__WHAT IS EXPECTED__: Produce a verbatim copy of the lines from the one holding "This screenshot has width=362, height=366." through the last line of the listing, and nothing else.

__DATA FOR THIS EXERCISE__:

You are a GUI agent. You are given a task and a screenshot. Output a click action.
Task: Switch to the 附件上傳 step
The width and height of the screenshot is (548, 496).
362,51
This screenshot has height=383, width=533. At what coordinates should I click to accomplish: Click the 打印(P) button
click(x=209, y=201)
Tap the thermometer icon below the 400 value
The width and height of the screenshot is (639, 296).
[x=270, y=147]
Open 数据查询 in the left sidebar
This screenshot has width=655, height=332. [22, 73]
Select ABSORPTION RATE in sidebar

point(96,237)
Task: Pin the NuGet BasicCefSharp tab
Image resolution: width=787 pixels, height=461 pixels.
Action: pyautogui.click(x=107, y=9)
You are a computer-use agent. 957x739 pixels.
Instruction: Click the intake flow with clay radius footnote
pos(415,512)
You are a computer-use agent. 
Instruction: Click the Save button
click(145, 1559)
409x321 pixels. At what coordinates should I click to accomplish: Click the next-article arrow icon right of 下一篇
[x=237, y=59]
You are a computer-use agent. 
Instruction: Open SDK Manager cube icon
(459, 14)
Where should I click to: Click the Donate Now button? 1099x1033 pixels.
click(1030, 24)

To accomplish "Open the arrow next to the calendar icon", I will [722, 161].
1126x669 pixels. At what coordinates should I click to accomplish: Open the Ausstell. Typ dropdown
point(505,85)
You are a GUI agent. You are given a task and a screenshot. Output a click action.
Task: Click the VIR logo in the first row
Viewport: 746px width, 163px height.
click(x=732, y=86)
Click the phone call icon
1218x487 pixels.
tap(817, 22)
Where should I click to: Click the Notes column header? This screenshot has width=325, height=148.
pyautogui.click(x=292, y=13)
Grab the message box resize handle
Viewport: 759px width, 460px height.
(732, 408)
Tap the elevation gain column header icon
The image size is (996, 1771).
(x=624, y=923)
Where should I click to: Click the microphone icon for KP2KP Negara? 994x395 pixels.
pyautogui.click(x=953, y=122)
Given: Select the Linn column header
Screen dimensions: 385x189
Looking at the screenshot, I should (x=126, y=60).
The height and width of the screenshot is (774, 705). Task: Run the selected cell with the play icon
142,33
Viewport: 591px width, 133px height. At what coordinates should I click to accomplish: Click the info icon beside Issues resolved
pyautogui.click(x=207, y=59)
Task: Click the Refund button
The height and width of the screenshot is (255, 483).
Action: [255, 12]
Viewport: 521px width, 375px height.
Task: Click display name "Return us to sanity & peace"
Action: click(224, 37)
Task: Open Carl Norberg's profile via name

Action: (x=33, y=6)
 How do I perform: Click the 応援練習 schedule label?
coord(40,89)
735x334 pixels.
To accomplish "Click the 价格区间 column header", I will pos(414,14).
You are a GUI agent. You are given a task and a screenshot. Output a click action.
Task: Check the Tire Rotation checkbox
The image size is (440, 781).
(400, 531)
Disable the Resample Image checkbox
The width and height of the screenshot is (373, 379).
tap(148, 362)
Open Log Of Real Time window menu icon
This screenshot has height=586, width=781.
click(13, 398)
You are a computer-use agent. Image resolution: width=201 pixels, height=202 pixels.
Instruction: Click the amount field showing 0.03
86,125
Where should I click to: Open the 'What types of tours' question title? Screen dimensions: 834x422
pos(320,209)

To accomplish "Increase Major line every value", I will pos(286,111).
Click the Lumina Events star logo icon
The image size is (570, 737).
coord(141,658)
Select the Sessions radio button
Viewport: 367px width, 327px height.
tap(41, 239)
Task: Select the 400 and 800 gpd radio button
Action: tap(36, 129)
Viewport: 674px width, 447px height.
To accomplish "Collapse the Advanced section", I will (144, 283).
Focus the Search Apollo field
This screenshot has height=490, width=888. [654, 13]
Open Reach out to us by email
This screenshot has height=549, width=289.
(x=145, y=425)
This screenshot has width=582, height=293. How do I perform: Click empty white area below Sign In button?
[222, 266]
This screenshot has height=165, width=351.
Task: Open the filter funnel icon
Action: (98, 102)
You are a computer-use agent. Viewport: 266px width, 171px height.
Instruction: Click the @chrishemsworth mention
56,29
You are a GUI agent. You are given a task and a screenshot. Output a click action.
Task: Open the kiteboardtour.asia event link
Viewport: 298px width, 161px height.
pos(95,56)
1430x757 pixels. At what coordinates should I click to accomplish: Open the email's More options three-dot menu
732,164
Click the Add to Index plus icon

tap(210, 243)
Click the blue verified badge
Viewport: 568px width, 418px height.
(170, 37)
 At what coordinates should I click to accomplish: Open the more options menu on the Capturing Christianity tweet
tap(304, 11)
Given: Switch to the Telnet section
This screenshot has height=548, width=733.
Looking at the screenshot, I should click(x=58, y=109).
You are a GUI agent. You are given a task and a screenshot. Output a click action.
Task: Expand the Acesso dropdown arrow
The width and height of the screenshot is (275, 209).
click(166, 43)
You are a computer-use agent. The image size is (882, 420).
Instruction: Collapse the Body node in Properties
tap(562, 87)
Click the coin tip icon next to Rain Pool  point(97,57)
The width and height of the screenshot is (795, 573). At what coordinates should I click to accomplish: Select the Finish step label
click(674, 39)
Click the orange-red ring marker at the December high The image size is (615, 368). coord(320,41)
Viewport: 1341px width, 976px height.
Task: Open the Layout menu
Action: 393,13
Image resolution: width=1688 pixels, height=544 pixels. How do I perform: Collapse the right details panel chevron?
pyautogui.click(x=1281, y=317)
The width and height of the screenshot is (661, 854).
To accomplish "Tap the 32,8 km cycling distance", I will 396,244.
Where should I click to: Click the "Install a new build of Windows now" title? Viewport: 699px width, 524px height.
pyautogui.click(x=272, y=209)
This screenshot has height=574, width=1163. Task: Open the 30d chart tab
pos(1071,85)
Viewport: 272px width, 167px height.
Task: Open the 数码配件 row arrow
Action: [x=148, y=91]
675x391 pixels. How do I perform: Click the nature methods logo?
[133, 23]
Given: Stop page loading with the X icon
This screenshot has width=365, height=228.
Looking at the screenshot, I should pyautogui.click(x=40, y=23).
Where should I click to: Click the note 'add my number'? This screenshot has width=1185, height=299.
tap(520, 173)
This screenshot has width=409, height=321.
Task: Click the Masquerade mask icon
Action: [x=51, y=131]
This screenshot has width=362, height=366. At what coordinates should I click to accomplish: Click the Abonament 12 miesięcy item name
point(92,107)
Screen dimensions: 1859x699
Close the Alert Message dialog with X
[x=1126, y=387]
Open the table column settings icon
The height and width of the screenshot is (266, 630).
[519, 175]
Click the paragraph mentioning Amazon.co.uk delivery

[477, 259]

__SOLUTION TO THE EXERCISE__:
This screenshot has width=362, height=366. At what coordinates should I click to accomplish: Click the Abonament 12 miesięcy item name
point(92,107)
Screen dimensions: 1859x699
Close the Alert Message dialog with X
[x=1126, y=387]
Open the table column settings icon
The height and width of the screenshot is (266, 630).
[519, 175]
Click the paragraph mentioning Amazon.co.uk delivery

[477, 259]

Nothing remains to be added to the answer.